Apparently “Twittering Critics Brought Down [the] Motrin Mom Campaign”. And the entire advertising industry, at least here in New York, is having a fear-of-a-twitter planet moment. Complete with righteous anger about the “irrationality of Twitter”. (um, hello folks, but didn’t you build one of the largest global business by cynically manipulating people’s “irrationality”?)

But the part that really caught me off is this didn’t blip my radar at all. Maybe I was just offline for it, but as far as I can tell the twittering classes I follow didn’t peep about this.

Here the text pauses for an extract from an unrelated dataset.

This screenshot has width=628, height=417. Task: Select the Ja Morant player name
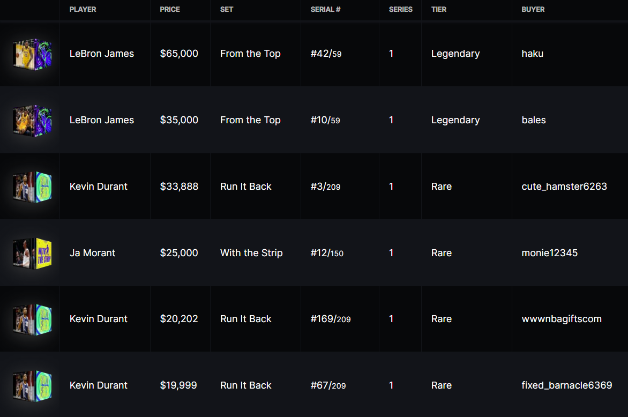click(x=92, y=253)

I thought Twitter was all about us? (Also, Summize you are already awesome and everything, but if you add “search within people you’re following” and “search within people who follow you” I promise to love you forever)


Only tangentially related, I’m sure Tyler Hawkins aka @flickr has a very busy @replies tab.

What I can’t figure out is if all these folks responding to @flickr are really confused about whether Hawkins is a Flickr representative (he isn’t and doesn’t in anyway suggest he might be) or just believe so strongly that “@flickr” address twits will arrive in Flickr’s inbox that reality is irrelevant.

I’m torn on whether the assumption that when you speak you will be heard is the ultimate arrogance (and one particularly prevalent on Twitter), or if rather this proves that we’ve historically worried too much about URIs and that culture has no problem evolving them ad-hoc.

Now if only I had a thesis, rather then a rambling collection of half thoughts. Which is why I wanted to fit this all into 140 characters. Alas.